Gerade nach der einvernehmlichen Rückabwicklung des im Streit stehenden Darlehensvertrages bleibt unter diesem Gesichtspunkt für die Ausübung des Widerrufsrechts nach den Grundsätzen von Treu und Glauben kein Raum mehr (OLG Köln, a. a. O., Rn. 26 f m. w. N.).

Die Kosten- und Auslagenentscheidung folgt aus §§ 97 Abs. 1, 127 Abs. 4 ZPO.

Anmerkung:

Die Entscheidung des OLG Frankfurt ist in seiner Argumentation im Hinblick auf die zitierte Entscheidung BGH IV ZR 52/12 nicht geradlinig, sondern kommt erst nach einem `juristischen Schlenker` ans Ziel. Das OLG meint, dass ein Widerruf nach Kündigung jedenfalls dann nicht ausgeschlossen sei, wenn die Widerrufsbelehrung nicht ordnungsgemäß gewesen sei. Denn durch die fehlerhafte Widerrufsbelehrung habe der Darlehensnehmer sein Wahlrecht zwischen Kündigung und Widerruf nicht sachgerecht ausüben können. Dabei beruft es sich auf die vorbezeichnete Entscheidung des BGH.

Der BGH hat aber bezüglich unzureichender (Widerrufs)belehrungen mit Datum vom 16.10.2013 ausgeführt, dass „das Widerrufsrecht nach beiderseits vollständiger Erbringung der Leistung erlischt. Der diesen Erlöschenstatbeständen zugrunde liegende Rechtsgedanke lässt sich auf das Widerrufsrecht nach § 8 Abs. 4 VVG a.F. übertragen. Mit dem Erlöschen des Widerrufsrechts nach beiderseits vollständiger Leistungserbringung wollte der Gesetzgeber Rechtssicherheit schaffen …; ein insgesamt abgeschlossener Sachverhalt sollte nicht rückwirkend wieder aufgegriffen werden. Die Regelungen beruhen auf der Überlegung, dass für einen Widerruf deshalb kein Anlass mehr besteht, weil das Schuldverhältnis durch einen „lückenlosen“ Leistungsaustausch zwischen den Parteien abgewickelt worden ist.
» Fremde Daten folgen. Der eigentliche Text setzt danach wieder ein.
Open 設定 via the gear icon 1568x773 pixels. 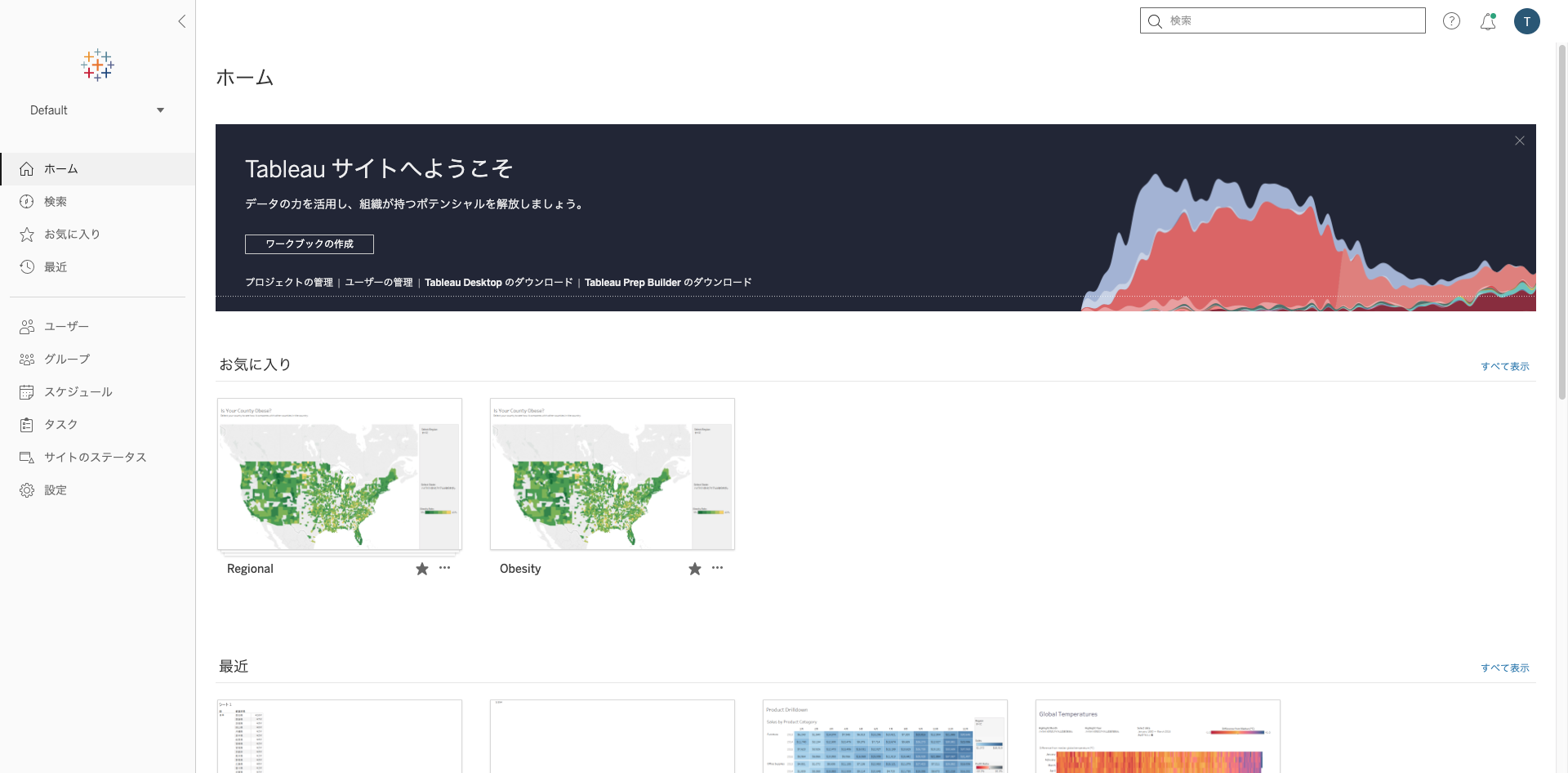click(x=56, y=489)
Die zitierte Entscheidung des BGH deckt also die Rechtsauffassung des OLG nicht. Im Sinne der erstrebten Rechtsklarheit zwischen den Parteien eines Darlehensvertrages sollte nach vollständiger Abwicklung des Darlehensvertrages eine Beendigung desselben durch Widerruf nicht mehr möglich sein. Das muss zumindest für eine einvernehmliche Beendigung gelten. Der BGH kommt sogar für jeden Fall der vollständigen Erbringung der Leistungen zu diesem Ergebnis.

Das OLG versucht dann über die Verwirkung zum dem Ergebnis zu kommen, das sich bei konsequenter Anwendung der vom BGH aufgestellten Grundsätze ergeben würde. Allerdings geht der BGH bei beiderseits vollständiger Leistungserbringung von einem Erlöschen des Widerrufsrechts aus; das OLG argumentiert mit einer Wertungen zugänglichen vermeintlichen Verwirkung. Die Linie des OLG führt zu deutlich größerer Rechtsunsicherheit als die Umsetzung der zitierten Rechtsprechung des BGHs.